2.3. Filsafat Mulla Shadra
a.       Epistemologi
Filsafat pengetahuan mulla shadra dibagi menjadi dua
1). Bersifat teoritis, yang mengacu pada pengetahuan tentang segala sesuatu sebagaimana adanya. Perwujudan tercermin dalam dunia akali, termasuk jiwa didalamnya seperti yang di ungkapkan al-farabi dan ibn sina.
2). Bersifat peraktis, yang mengacu pada pencapaian kesempurnaan-kesempurnaan yang cocok bagi jiwa. Perwujudannya adalah mendekatkan diri kepada Tuhan.
Mulla shadra meyakini adanya titik temu antara filsafat dan agama sebagai kesatuan kebenaran yang dapat dibuktikan melalui mata rantai historis yang berkesinambungan dari adam sampai Ibrahim, orang yunani, para sufi islam (yang mengalami puncak pada masa Ibn’ Arabi), dan para filsuf.
            Bangunan epistemologi Mulla Shadra berkaitan erat dengan idenya tentang wahdah (unity), ashalah (principality), tasykik (gradation) dan ide perubahan substantif. Menurutnya wujud atau realitas itu hanyalah satu, Tuhan sendiri adalah wujud mutlak yang menjadi titik permulaan bidang eksistensi dimana mata rantai wujud bergerak secara konstan menuju titik permulaan itu. Gerak konstan vertical dalam sekal-sekal wujud itu disebut oleh Mulla shadra sebagai perubahan substantife menuju kesempurnanaan dan sebagian besar dicapai dengan pengetahuan. Yaitu perjalanan akal secara lengkap melalui tahap-tahap dari ketidak sempurnaan menuju Yang Maha Sempurna. Tahap-tahap ini dibagi menjadi empat perjalanan:
1.      Perjalanan pertama dari makhluk menuju hakekat kebenaran atau sang pencipta. Perjalanan ini menunjukan dari maqam nafsu, ke maqam hati, dari maqam hati ke maqam ruh dan dari maqam ruh menuju maqam terakhir atau tujuan tertinggi. Manakala manusia telah mencapai maqam terakhir berarti manusia telah menghadapkan wajahnya kepada keindahan kehadirat Tuhan  dan manusia fana di dalam-Nya.

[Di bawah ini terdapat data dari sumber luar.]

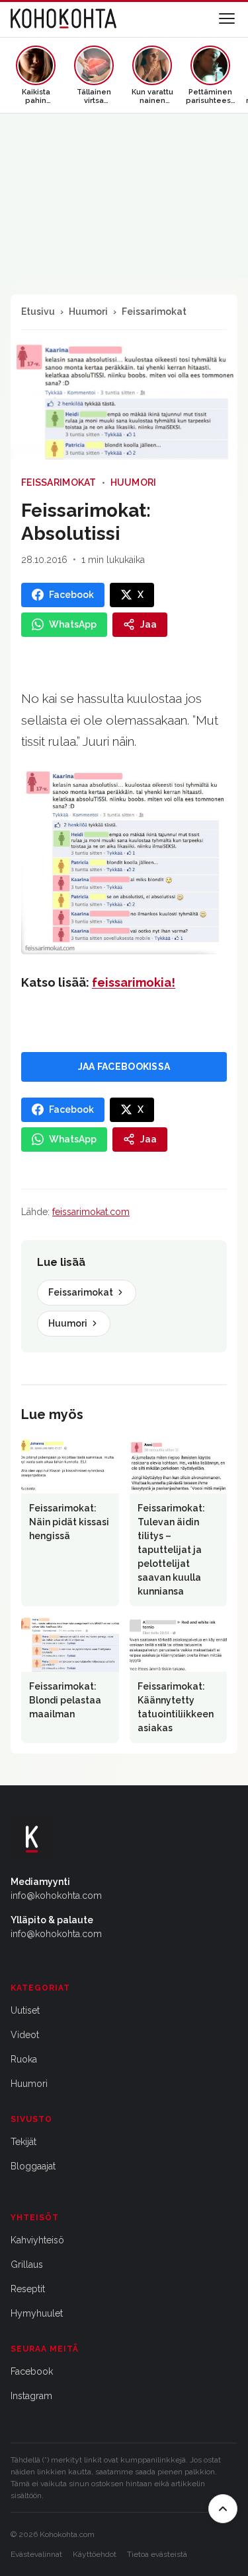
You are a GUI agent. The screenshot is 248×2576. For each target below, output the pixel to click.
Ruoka (24, 2059)
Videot (25, 2035)
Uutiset (25, 2010)
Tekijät (23, 2141)
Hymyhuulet (37, 2313)
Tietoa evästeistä (157, 2554)
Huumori (88, 311)
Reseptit (28, 2289)
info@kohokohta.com (56, 1895)
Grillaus (27, 2264)
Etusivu (38, 311)
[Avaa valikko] (226, 18)
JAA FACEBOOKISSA (124, 1066)
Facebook (32, 2371)
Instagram (31, 2396)
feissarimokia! (133, 982)
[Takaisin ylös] (222, 2508)
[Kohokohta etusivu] (63, 18)
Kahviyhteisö (37, 2240)
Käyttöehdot (94, 2554)
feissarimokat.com (91, 1211)
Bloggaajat (33, 2166)
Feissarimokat (154, 311)
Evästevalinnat (36, 2554)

2.      Perjalanan kedua dari hakikat ke hakikat dengan hakikat. Perjalanan dimulai dari maqam maqam Dzat menuju kamalat hingga akhir dalam keseempurnaan Tuhan. Seorang yang telah mencapai maqam ini, dzatnya, sifatnya dan perbuatannya fana dalam Dzat, Sifat dan Perbuatan Tuhan. Perjalanan ini berakhir sampai kedaerah kewalian, yang berarti perjalanan ketiga dimulai.
3.      Perjalanan ketiga adalah dari Hakikat kepada mahkluk dengan Hakikat. Setelah melalui maqam-maqam kefanaannya berakhir lalu ia kekal, dalam kekekalan Tuhan. Disini ia (salik) dapat mengecap nikmat kenabian meskipun ia bukan nabi dan memperoleh ilmu alam ketuhanan.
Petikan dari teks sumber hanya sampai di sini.